Table 4:	Ratio of delamination (%)
RF: Resorcinol formaldehyde, API: Aqueous polymer isocyanate, VPS: Vacuum pressure soaking and CB: Cyclic boiling

CONCLUSION

Laminated wood of surian bonded with PVAc, UF, RF and API adhesives has met JAS requirement for physical and mechanical properties test. The highest bond shear strength with the highest wood failure percentage was the laminated wood of surian bonded with API adhesive rather than PVAc, UF and RF adhesives. It shows that surian wood with the good bond quality than sengon wood has the high opportunity to utilized in Indonesian timber industries for the future especially for producing the laminated wood bonded with API adhesive.

SIGNIFICANCE STATEMENT

This study discovers the possible utilization of wood species from community forest with suitability of adhesives types that can be beneficial to overcome a lack of wood material supply from the natural forest.
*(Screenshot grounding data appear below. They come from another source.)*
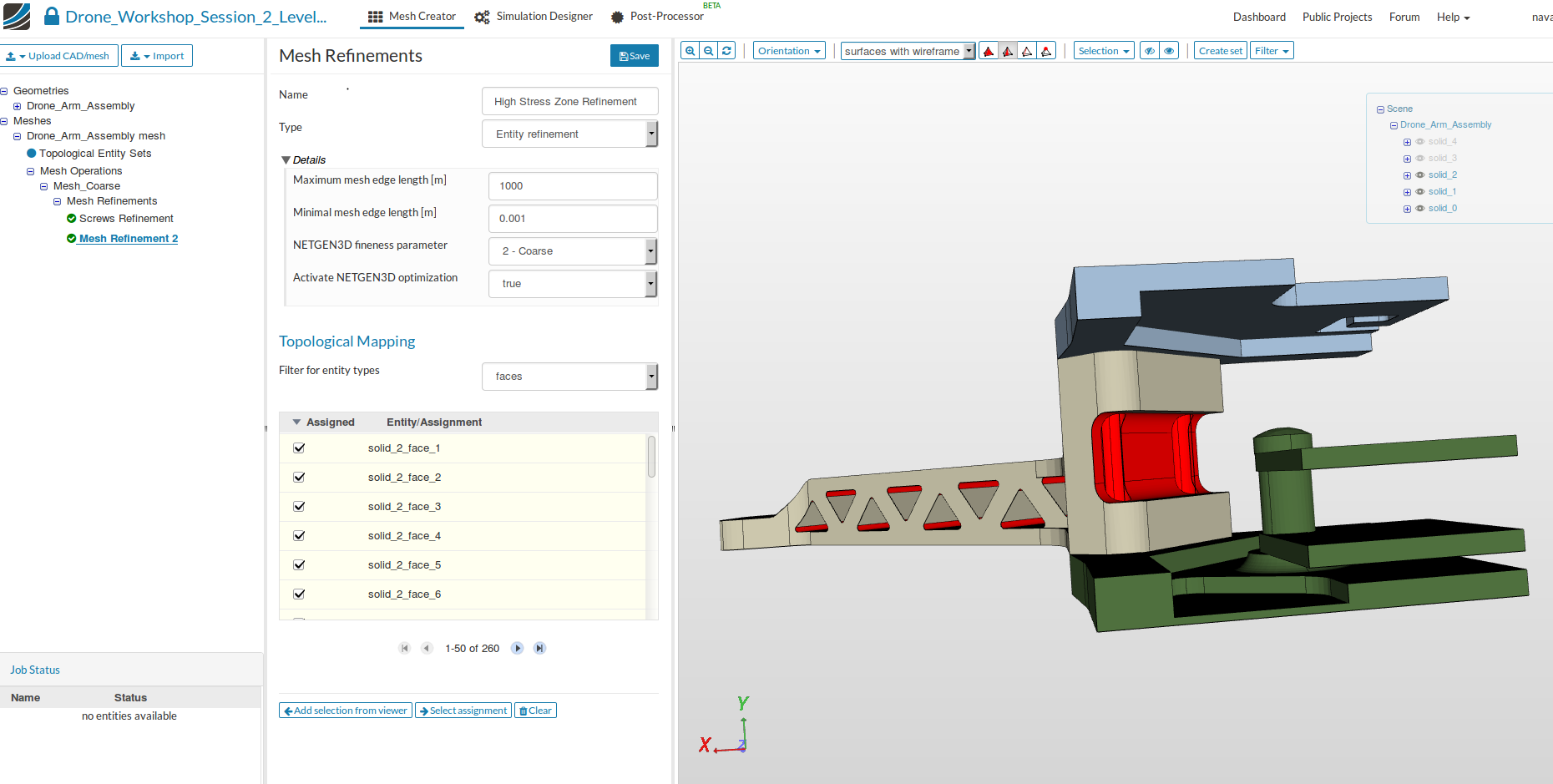Viewport: 1553px width, 784px height.
Task: Switch to the Simulation Designer tab
Action: (x=534, y=17)
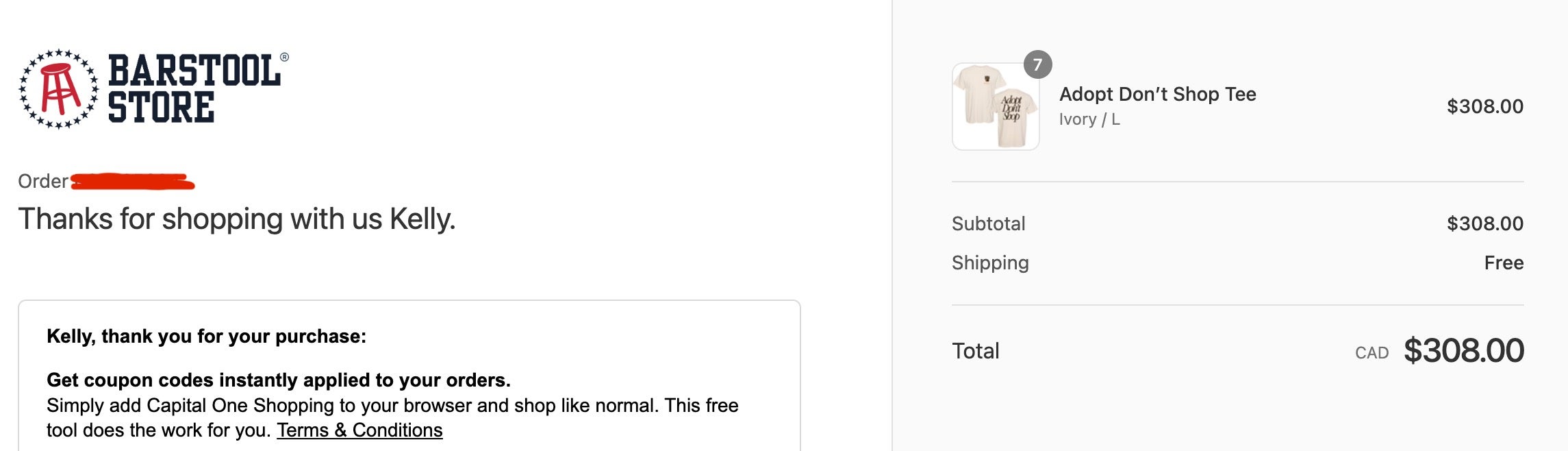Image resolution: width=1568 pixels, height=451 pixels.
Task: Click the CAD currency indicator
Action: pyautogui.click(x=1371, y=353)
This study will also help timber industry in Indonesia in order to meet the best wood bonded products such as laminated wood produced from surian wood bonded by API adhesive.

ACKNOWLEDGMENTS

Author would like to express their sincere gratitude to the Directorate of Research and Community Services of the Ministry of Research, Technology and Higher Education of the Republic of Indonesia for their financial support during the study under the Scheme of Science and Technology Development for fiscal year 2017 (LPPM PN 17-11-2016). High appreciation is also submitted to PT. Sumber Graha Sejahtera, Balaraja Tangerang Indonesia for their equipment facilities supporting during the study.